Alright. The term "motorboat" has been around for a while.
I think we've all seen the Vince Vaughn bit from Wedding Crashers.
I call it the Breast Cancer Motorboat Challenge. Basically, just copy the provisions and execution of the ALS theme --- make a donation OR take the challenge and raise awareness for the cause. Except this one's a bit more risque because of... well... the boobs.
It gives women everywhere the opportunity to show off their cleavage for a seemingly noble cause. Call me crazy, but last time I checked, there were about a trillion women looking for an excuse to flaunt their hooters. Of course, this would inflame puritanical sensibilities. That's kind of the idea because I enjoy upsetting Mormons and to a lesser extent, the Taliban.
The BCM Challenge offers up unexplored terrain in the realm of social media. Seems rather blase compared to the current internet issues with ISIS beheadings and Edward Snowden leaks. But just edgy enough to cause a stir.
Of course I'd be derelict if I didn't pay homage to the original motorboat.

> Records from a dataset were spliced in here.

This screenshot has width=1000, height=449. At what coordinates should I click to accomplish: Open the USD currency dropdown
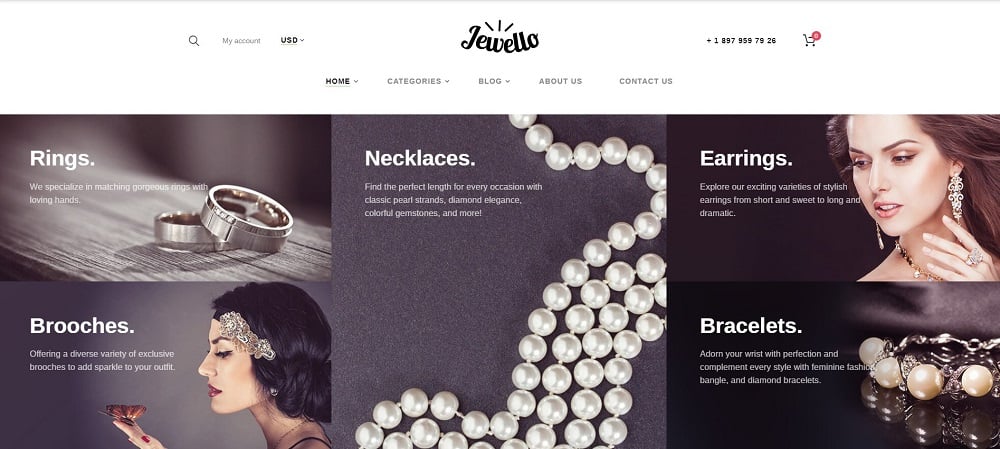[x=292, y=40]
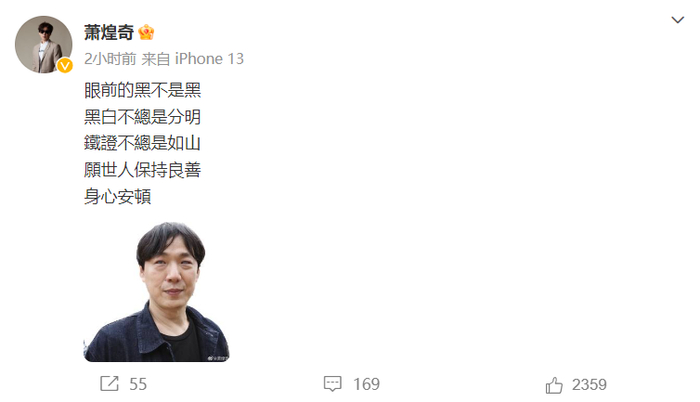The height and width of the screenshot is (402, 700).
Task: Click the closing text 身心安頓
Action: [x=117, y=197]
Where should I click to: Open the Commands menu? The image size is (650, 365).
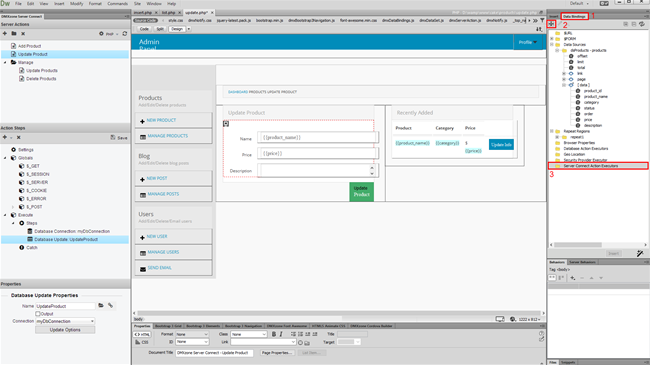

The Motorboat Challenge definitely has the key elements. It's expedited drama. Definitely sucks you in and holds your attention. Allows for silly creativity and expansion upon the original idea (large breasted males can participate, orgy-like lines of people, small-titted wonders, ass cheek motorboating, etc.). And it even offers the idiot alpha male an easy script for hitting on hotties at the local bar. I'm trying to help raise money for breast cancer. Would you be interested in helping me out?
The downside --- it could get a little weird if younger kids and child predators get involved. But then again, I'm sure there are plenty of pervs who did the ice bucket challenge.
I also came up with an idea for a "Bark at the Moon, Kick Smoking in the Butt" challenge that involves taking pictures of yourself in the underwear of the opposite sex. You announce your resolve to quit by dropping your erogenous garment and "mooning" the audience. Then, you howl at the moon... much like Ozzy.
If you fail to cease smoking, you're "obligated" to wear the opposite underwear/panties until you rid yourself of the evil addiction. Because everyone in their right mind knows that cigarettes are a tool of satan. In essence, it's like you're shouting at the devil.
Yep, Gigi and I saw them at Starlake last Sunday. They were pretty much as bad as this 2014 clip from Grand Rapids, Michigan. Far be it from me to dispense advice, but Motley Crud could really use that little Asian imposter dude who sings for Journey. Vince Neil was easily the weakest link.
By the way, if you think the BCM Challenge has merit, feel free to read my book about a different philanthropic cause --- preventing human stampedes. This one's a little more difficult because nobody is willing to acknowledge the issue even exists. You can explain it to people, but they refuse to listen. At least with Lou Gerhig's disease and breast cancer you can actually see the problem rather than speculate and hypothesize. Americans aren't very good at using their imagination. We just like to buy shit.